Retype all of the entries word for word.

ENTRIES SUPPLIED section start

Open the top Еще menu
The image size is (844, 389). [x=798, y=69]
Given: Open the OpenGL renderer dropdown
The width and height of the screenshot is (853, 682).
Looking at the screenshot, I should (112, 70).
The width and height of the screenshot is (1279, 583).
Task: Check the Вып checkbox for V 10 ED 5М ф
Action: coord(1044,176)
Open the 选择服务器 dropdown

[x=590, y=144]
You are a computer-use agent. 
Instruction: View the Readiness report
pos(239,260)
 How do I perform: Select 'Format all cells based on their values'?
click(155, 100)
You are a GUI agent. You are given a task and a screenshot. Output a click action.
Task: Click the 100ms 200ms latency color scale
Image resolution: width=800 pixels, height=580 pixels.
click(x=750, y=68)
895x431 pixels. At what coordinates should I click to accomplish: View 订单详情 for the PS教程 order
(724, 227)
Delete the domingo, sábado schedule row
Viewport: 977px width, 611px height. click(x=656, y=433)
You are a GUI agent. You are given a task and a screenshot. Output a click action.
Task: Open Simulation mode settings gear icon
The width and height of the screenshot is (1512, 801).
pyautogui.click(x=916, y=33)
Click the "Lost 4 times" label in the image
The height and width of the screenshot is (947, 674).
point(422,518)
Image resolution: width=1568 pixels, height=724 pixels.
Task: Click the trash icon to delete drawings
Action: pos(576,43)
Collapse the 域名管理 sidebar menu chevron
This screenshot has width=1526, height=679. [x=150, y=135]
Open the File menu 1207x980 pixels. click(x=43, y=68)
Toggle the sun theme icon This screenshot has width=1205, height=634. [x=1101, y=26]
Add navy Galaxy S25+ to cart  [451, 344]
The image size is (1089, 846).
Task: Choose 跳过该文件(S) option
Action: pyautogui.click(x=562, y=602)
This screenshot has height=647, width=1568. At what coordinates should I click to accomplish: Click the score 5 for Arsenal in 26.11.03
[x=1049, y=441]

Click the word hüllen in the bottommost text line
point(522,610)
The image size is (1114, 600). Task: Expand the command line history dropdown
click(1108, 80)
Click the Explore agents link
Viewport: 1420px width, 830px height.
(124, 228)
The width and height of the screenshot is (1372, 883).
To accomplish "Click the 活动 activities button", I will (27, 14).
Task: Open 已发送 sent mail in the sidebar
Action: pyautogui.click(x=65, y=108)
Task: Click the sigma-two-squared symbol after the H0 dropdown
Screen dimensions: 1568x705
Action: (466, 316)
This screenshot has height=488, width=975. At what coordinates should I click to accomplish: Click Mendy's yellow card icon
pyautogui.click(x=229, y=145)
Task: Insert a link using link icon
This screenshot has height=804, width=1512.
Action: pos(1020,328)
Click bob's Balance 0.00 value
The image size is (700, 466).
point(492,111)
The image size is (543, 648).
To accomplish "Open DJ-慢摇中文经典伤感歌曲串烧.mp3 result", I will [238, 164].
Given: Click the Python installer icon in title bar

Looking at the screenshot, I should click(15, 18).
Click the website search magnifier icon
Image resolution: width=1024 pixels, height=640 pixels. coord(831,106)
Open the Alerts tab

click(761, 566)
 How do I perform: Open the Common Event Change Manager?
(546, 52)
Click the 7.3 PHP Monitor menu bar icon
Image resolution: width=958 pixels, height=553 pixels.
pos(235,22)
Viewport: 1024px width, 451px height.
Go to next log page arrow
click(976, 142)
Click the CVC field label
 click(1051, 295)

ENTRIES SUPPLIED section end

**SOLVED EXERCISE**
Open the top Еще menu
The image size is (844, 389). [x=798, y=69]
Given: Open the OpenGL renderer dropdown
The width and height of the screenshot is (853, 682).
Looking at the screenshot, I should (112, 70).
The width and height of the screenshot is (1279, 583).
Task: Check the Вып checkbox for V 10 ED 5М ф
Action: coord(1044,176)
Open the 选择服务器 dropdown

[x=590, y=144]
You are a computer-use agent. 
Instruction: View the Readiness report
pos(239,260)
 How do I perform: Select 'Format all cells based on their values'?
click(155, 100)
You are a GUI agent. You are given a task and a screenshot. Output a click action.
Task: Click the 100ms 200ms latency color scale
Image resolution: width=800 pixels, height=580 pixels.
click(x=750, y=68)
895x431 pixels. At what coordinates should I click to accomplish: View 订单详情 for the PS教程 order
(724, 227)
Delete the domingo, sábado schedule row
Viewport: 977px width, 611px height. click(x=656, y=433)
You are a GUI agent. You are given a task and a screenshot. Output a click action.
Task: Open Simulation mode settings gear icon
The width and height of the screenshot is (1512, 801).
pyautogui.click(x=916, y=33)
Click the "Lost 4 times" label in the image
The height and width of the screenshot is (947, 674).
point(422,518)
Image resolution: width=1568 pixels, height=724 pixels.
Task: Click the trash icon to delete drawings
Action: pos(576,43)
Collapse the 域名管理 sidebar menu chevron
This screenshot has width=1526, height=679. [x=150, y=135]
Open the File menu 1207x980 pixels. click(x=43, y=68)
Toggle the sun theme icon This screenshot has width=1205, height=634. [x=1101, y=26]
Add navy Galaxy S25+ to cart  [451, 344]
The image size is (1089, 846).
Task: Choose 跳过该文件(S) option
Action: pyautogui.click(x=562, y=602)
This screenshot has height=647, width=1568. At what coordinates should I click to accomplish: Click the score 5 for Arsenal in 26.11.03
[x=1049, y=441]

Click the word hüllen in the bottommost text line
point(522,610)
The image size is (1114, 600). Task: Expand the command line history dropdown
click(1108, 80)
Click the Explore agents link
Viewport: 1420px width, 830px height.
(124, 228)
The width and height of the screenshot is (1372, 883).
To accomplish "Click the 活动 activities button", I will (27, 14).
Task: Open 已发送 sent mail in the sidebar
Action: pyautogui.click(x=65, y=108)
Task: Click the sigma-two-squared symbol after the H0 dropdown
Screen dimensions: 1568x705
Action: (466, 316)
This screenshot has height=488, width=975. At what coordinates should I click to accomplish: Click Mendy's yellow card icon
pyautogui.click(x=229, y=145)
Task: Insert a link using link icon
This screenshot has height=804, width=1512.
Action: pos(1020,328)
Click bob's Balance 0.00 value
The image size is (700, 466).
point(492,111)
The image size is (543, 648).
To accomplish "Open DJ-慢摇中文经典伤感歌曲串烧.mp3 result", I will [238, 164].
Given: Click the Python installer icon in title bar

Looking at the screenshot, I should click(15, 18).
Click the website search magnifier icon
Image resolution: width=1024 pixels, height=640 pixels. coord(831,106)
Open the Alerts tab

click(761, 566)
 How do I perform: Open the Common Event Change Manager?
(546, 52)
Click the 7.3 PHP Monitor menu bar icon
Image resolution: width=958 pixels, height=553 pixels.
pos(235,22)
Viewport: 1024px width, 451px height.
Go to next log page arrow
click(976, 142)
Click the CVC field label
 click(1051, 295)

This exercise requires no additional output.